Armando de Montriveau sintió entonces la dureza de aquella mujer fría y cortante como el acero: la vió abrumadora de desprecio. En un instante había roto ella lazos que sólo eran fuertes para su amante. La duquesa había leído en la frente de Armando las exigencias secretas de aquella visita, y juzgó que había llegado el momento de hacerle sentir a ese soldado imperial que las duquesas podían prestarse al amor sin entregarse a él, y que su conquista era más difícil de hacer que lo había sido la de Europa.

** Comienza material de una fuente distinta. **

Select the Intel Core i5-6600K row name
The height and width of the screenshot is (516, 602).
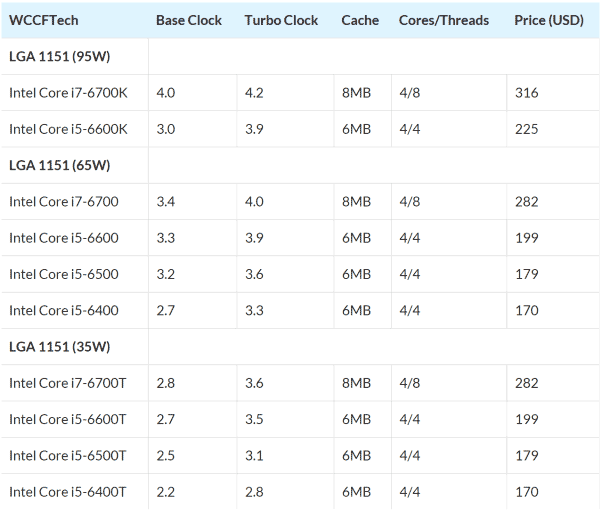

-Señora -dijo Armando-, no tengo tiempo de esperar. Como lo habéis dicho, soy un niño mimado. Cuando seriamente desee aquello de lo cual hablábamos ahora, creedme que lo tendré.
- ¿Lo tendréis? -dijo ella con un aire de altivez al que se mezclaba cierta sorpresa.
- Lo tendré.
- ¡Oh, me daríais gusto al quererlo! Sólo por curiosidad estada encantada de saber cómo os arreglaríais ...
- Perfectamente -respondió Montriveau riendo hasta espantar a la duquesa-. Me siento feliz al poner algún interés en vuestra existencia. ¿Me permitís que os venga a buscar esta noche para ir al baile?
- Os doy mil gracias. El señor de Marsay se os ha adelantado, y tiene mi promesa.
Montriveau saludó gravemente y se retiró.
- Ronquerolles tenía razón -se dijo-. Vamos a jugar ahora una partida de ajedrez.
Desde entonces ocultó sus emociones bajo una calma completa. Ningún hombre es lo bastante fuerte como para soportar esos cambios que hacen pasar al alma desde el mayor bien a las desdichas supremas. ¡Había vislumbrado la vida feliz sólo para sentir mejor el vacío de su existencia precedente! Fue una borrasca terrible; pero sabía sufrir, y resistió el asalto de sus pensamientos tumultuosos, como la roca de granito resiste los embates del océano iracundo.
- No logré decirle nada -pensaba él-. En su presencia carezco de ingenio. Ignora ella hasta qué punto es vil y despreciable. Nadie ha osado poner a esa criatura frente a sí misma. Se ha burlado sin duda de no pocos hombres. Yo los vengaré a todos.
Quizás por primera vez, el amor y la venganza se mezclaron en un corazón de hombre, y en partes tan iguales que a Montriveau le hubiera sido imposible decir qué cosa lo empujaba, si el amor o la venganza. Aquella misma noche fue al baile en que debía estar la duquesa de Langeais, y casi desesperó de alcanzar a esa mujer a la cual tentado estaba de atribuirle algo de demoníaco: se le mostró graciosa y llena de agradables sonrisas, como para dar a entender a la gente que no se había comprometido con el señor de Montriveau. Un mutuo enojo traduce amor. Pero si la duquesa no había cambiado sus maneras, mientras que el marqués se mostraba sombrío y apenado, ¿no era expresar a las claras que Armando no había obtenido nada de ella? La gente bien sabe adivinar la desdicha de los hombres desdeñados, y no la confunde con las riñas que algunas mujeres ordenan fingir a sus amantes en la esperanza de ocultar un mutuo amor. Y todos se burlaron de Montriveau, el cual, no habiendo consultado a su consejero, permaneció dolorido y meditabundo, lejos de comprometer a la duquesa respondiendo a su falsa amistad con demostraciones apasionadas, como se lo habría prescrito el señor de Ronquerolles. Armando de Montriveau abandonó el baile, sintiendo horror de la naturaleza humana y creyendo apenas en tan completas perversidades.
- Señora duquesa -decía para sí, mirando las ventanas luminosas del salón en que bailaban, reían o hablaban las más bellas mujeres de París-, si no hubiera verdugos que castigasen esos crímenes, te agarraría por el moño del cuello y te haría sentir un hierro más tajante que el cuchillo de la Greve. Acero contra acero, ya veremos qué corazón es más cortante.